The Air Force desires to “lower the stakes” and have continuous competition on the CCA program so more firms can participate — and live to fight one other day if one bid doesn’t go their way, Hunter said.
“Should you don’t reach the primary increment of CCA, for those who’re not chosen, that could be a one-year bump in your online business plan, and you possibly can come back strong the following yr and win,” he explained. “Nobody is ever out of the sport in the event that they still have game to supply.”
Since Eglin received its Valkyries, Fendley said, the bottom’s work with the drones has rapidly progressed and focused on key technology areas related to autonomy and the operational effectiveness of manned-unmanned teaming. Kratos has also sold Valkyries to the Navy and Marine Corps to conduct similar tests.
The corporate has expanded its production facilities and staffing to support that work, Fendley noted, and now the Valkyrie is in low-rate production for several customers to accommodate the growing demand for drones.
Fendley said large, comprehensive drones are an example of the sort of complex systems mid-tier and smaller firms might provide inside five years.

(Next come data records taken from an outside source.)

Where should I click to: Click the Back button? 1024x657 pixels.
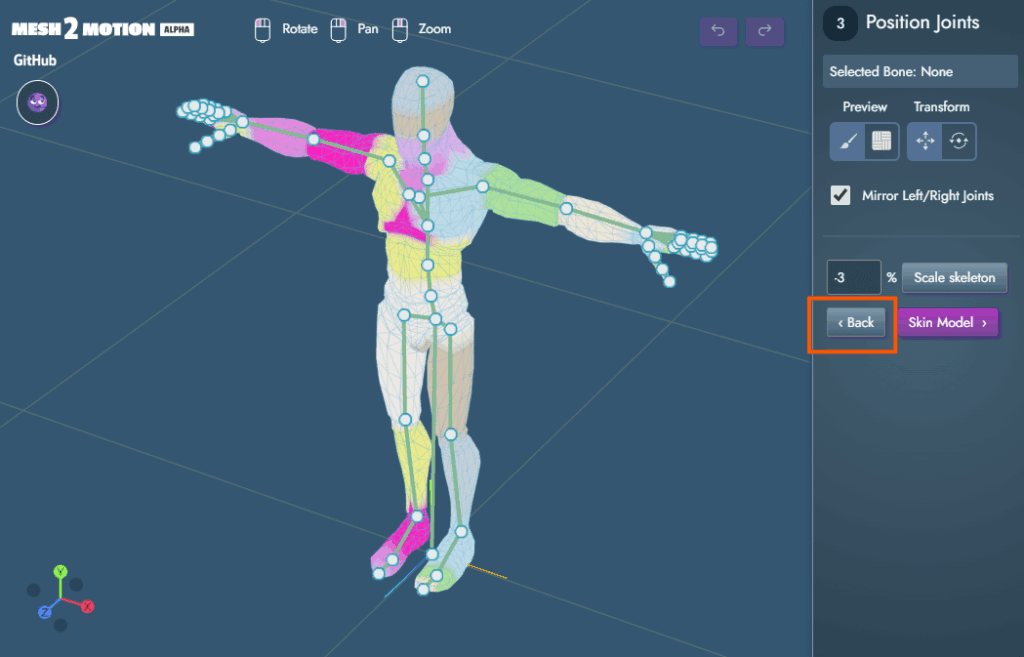coord(855,322)
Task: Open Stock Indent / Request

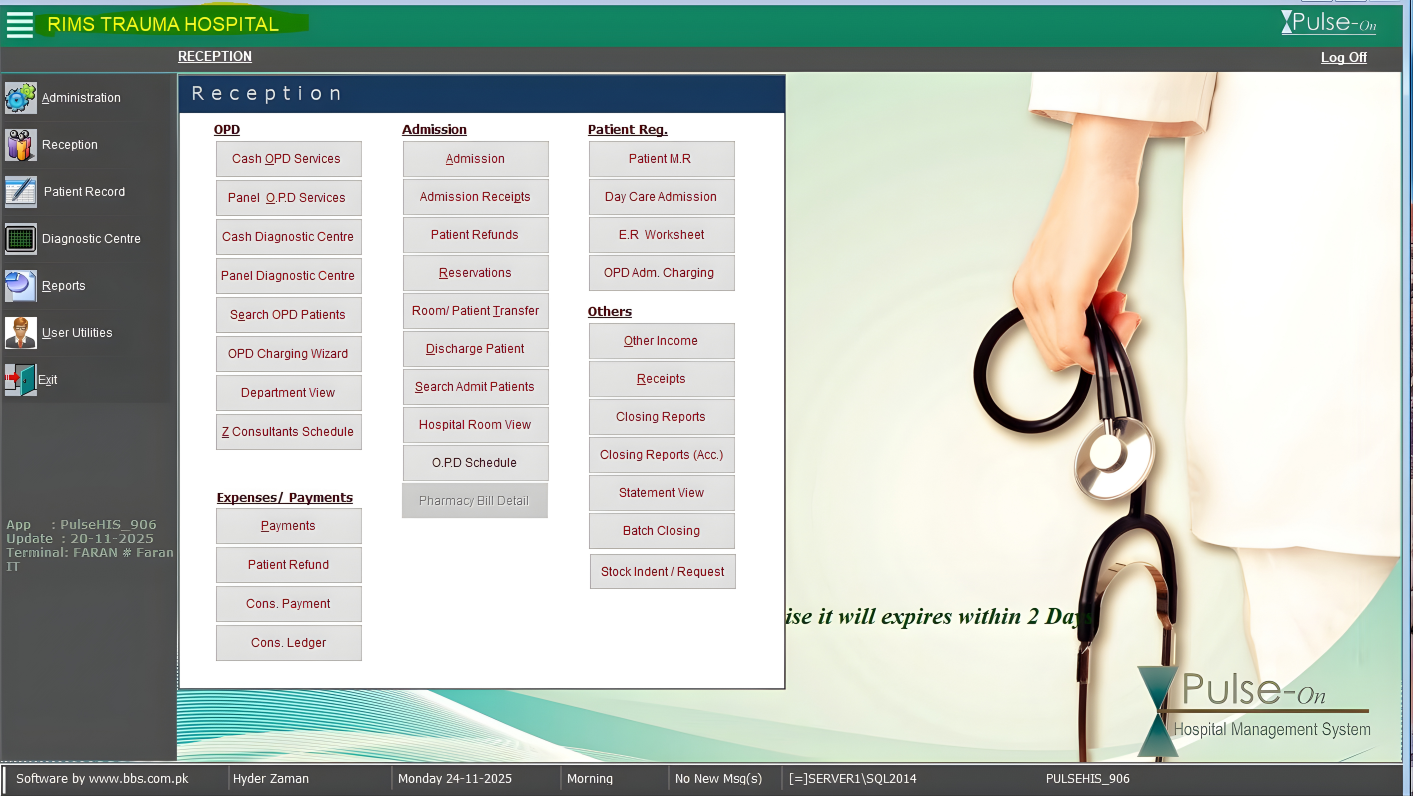Action: (x=662, y=572)
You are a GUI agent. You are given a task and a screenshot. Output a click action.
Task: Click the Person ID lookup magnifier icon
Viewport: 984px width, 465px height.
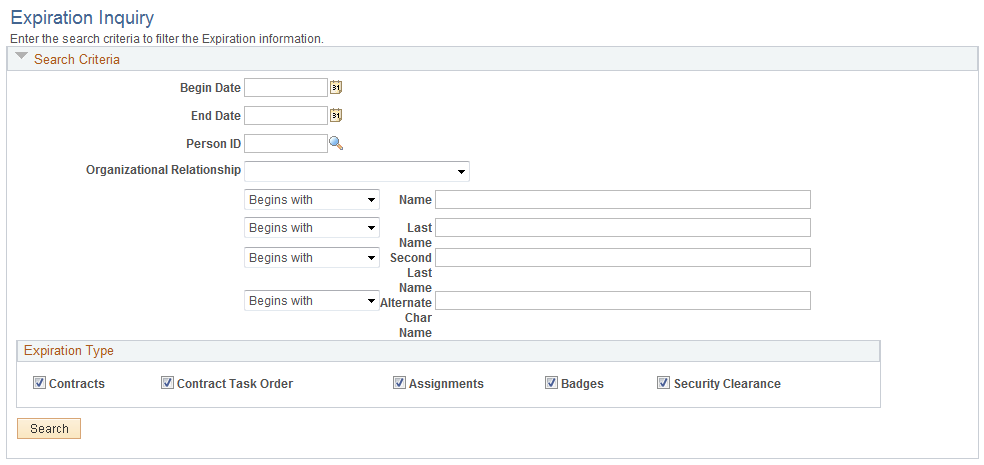tap(336, 144)
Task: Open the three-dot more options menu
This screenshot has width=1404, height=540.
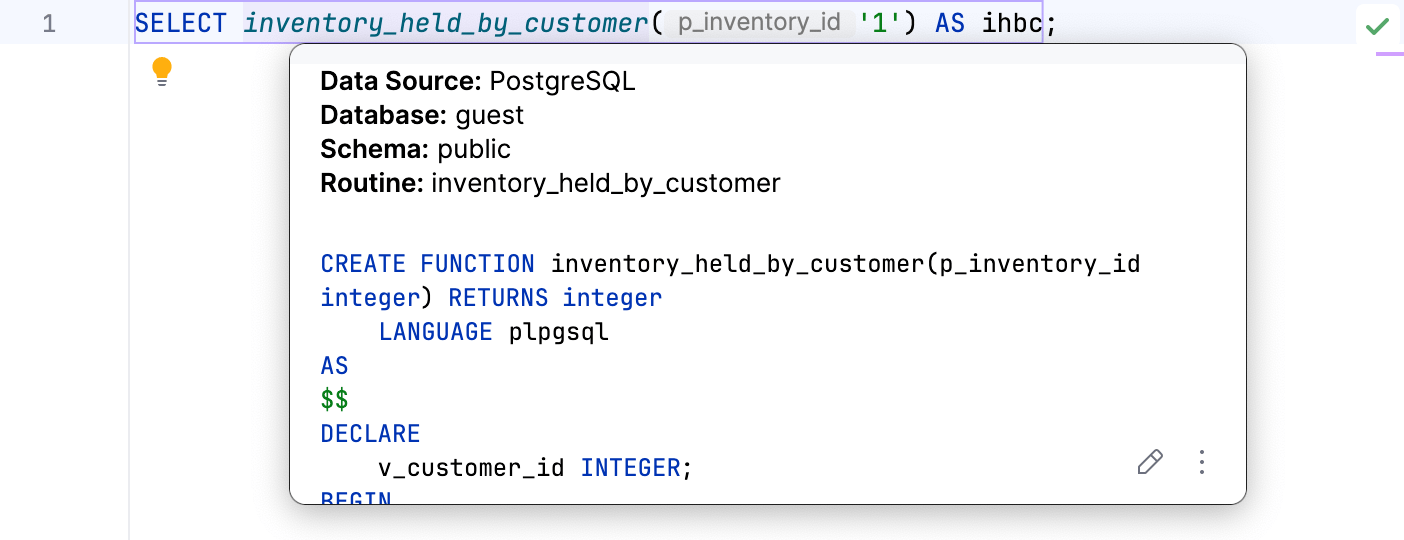Action: click(1202, 462)
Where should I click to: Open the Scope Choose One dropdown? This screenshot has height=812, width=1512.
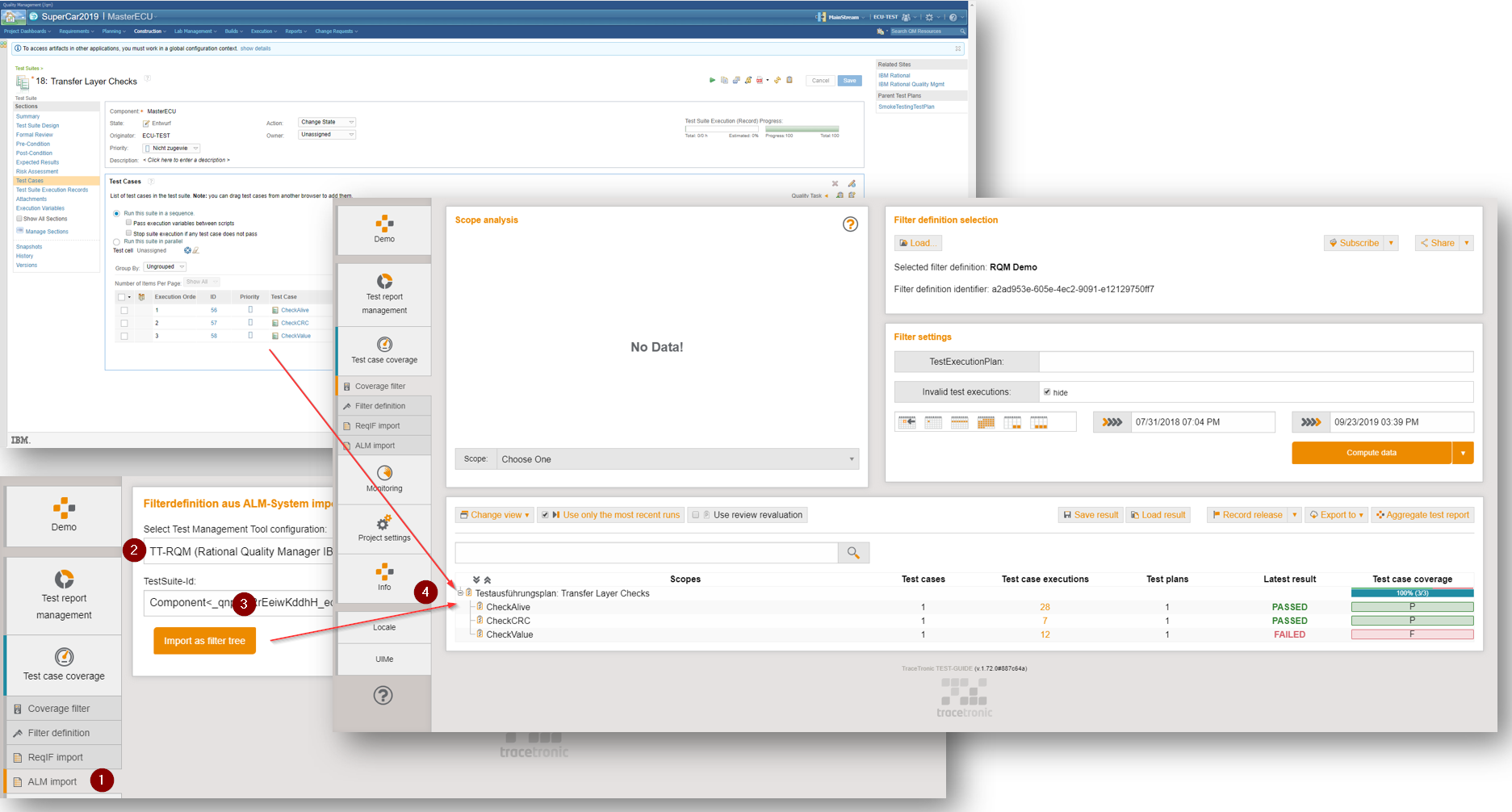676,459
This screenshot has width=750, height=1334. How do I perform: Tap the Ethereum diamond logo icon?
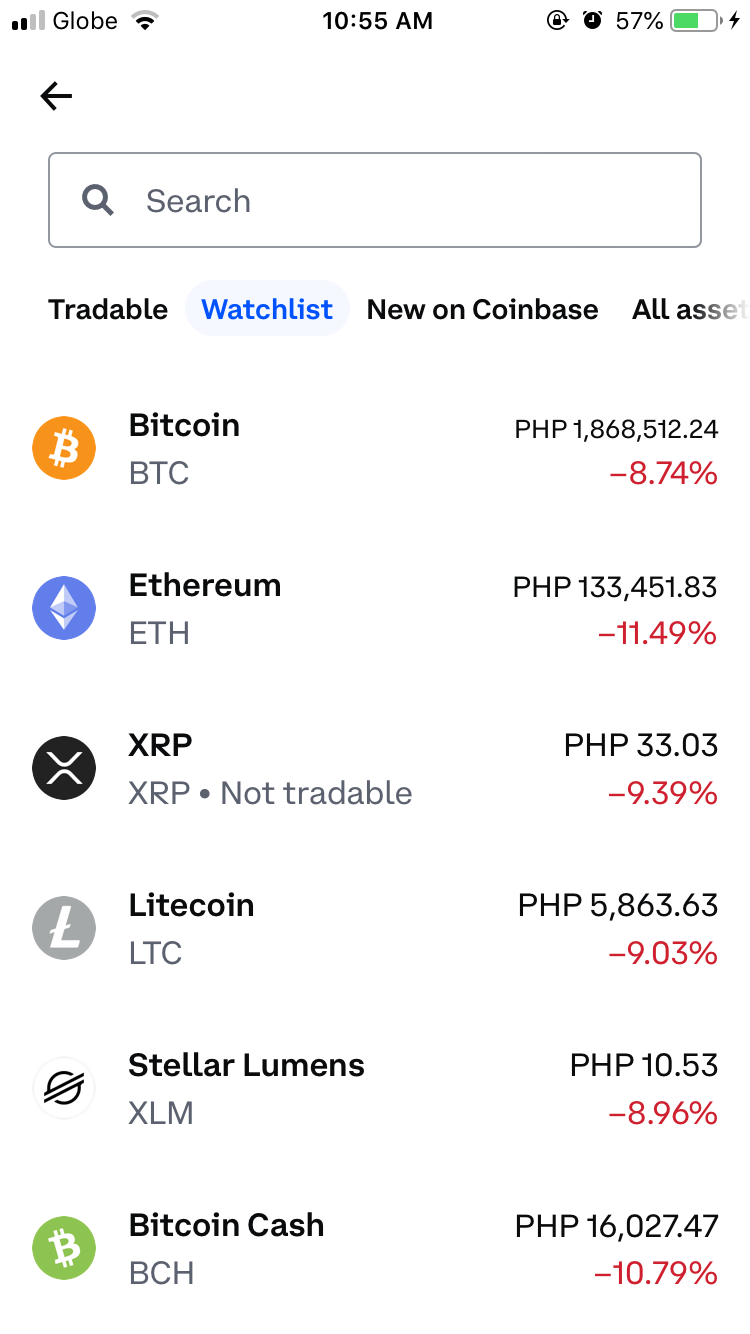coord(64,608)
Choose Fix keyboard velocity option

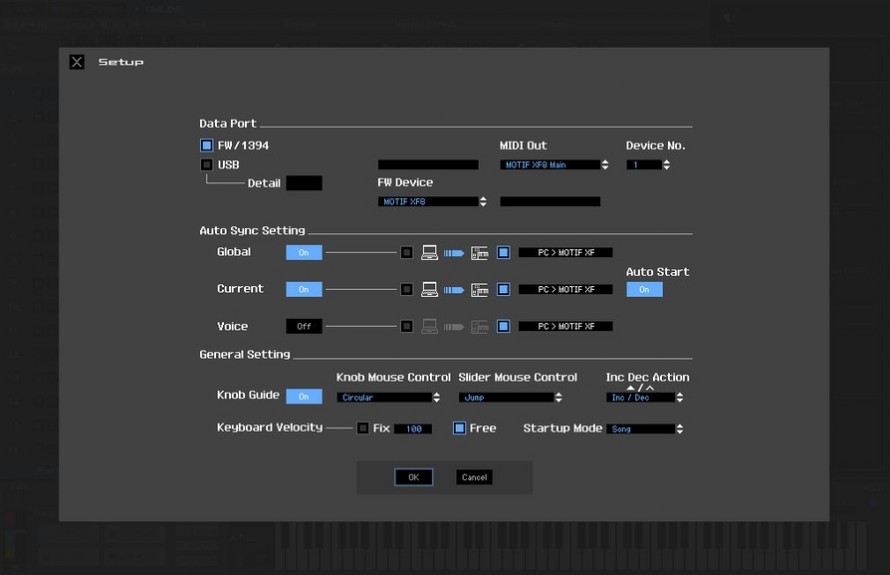tap(363, 428)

“Our biggest discriminator is our ability to take a look at a requirement and develop a really inexpensive solution against that requirement,” Fendley explained. “It’s not going to be the gold standard. We don’t attempt to be the gold standard. We attempt to be the inexpensive solution that may satisfy the necessity.”
A very powerful thing the Pentagon can do to foster this sort of growth, in accordance with Callan of Capital Alpha Partners, is to begin picking winners and awarding those sort of smaller firms significant contracts. That doesn’t mean giving those firms awards simply for the sake of propping them up, he said, however the Pentagon must keep an open mind when considering bids, moderately than reflexively reaching for the big-name primes.
The Defense Department has long talked a very good game about wanting to foster more diversity in the commercial base, Callan noted. But in the event that they don’t put real money behind it — as soon because the FY25 budget proposal — the investors some smaller firms depend on will begin to look elsewhere, he said.
“Frankly, DoD at times goes to must take risk” on firms that don’t have as extensive a track record as traditional firms, Callan said. “It may well’t just be $5 [million] or $10 million contracts. If the contracts aren’t there, the capital goes to dry up and persons are going to seek out other sandboxes to play in.”
Stephen Losey is the air warfare reporter for Defense News. He previously covered leadership and personnel issues at Air Force Times, and the Pentagon, special operations and air warfare at Military.com. He has traveled to the Middle East to cover U.S. Air Force operations.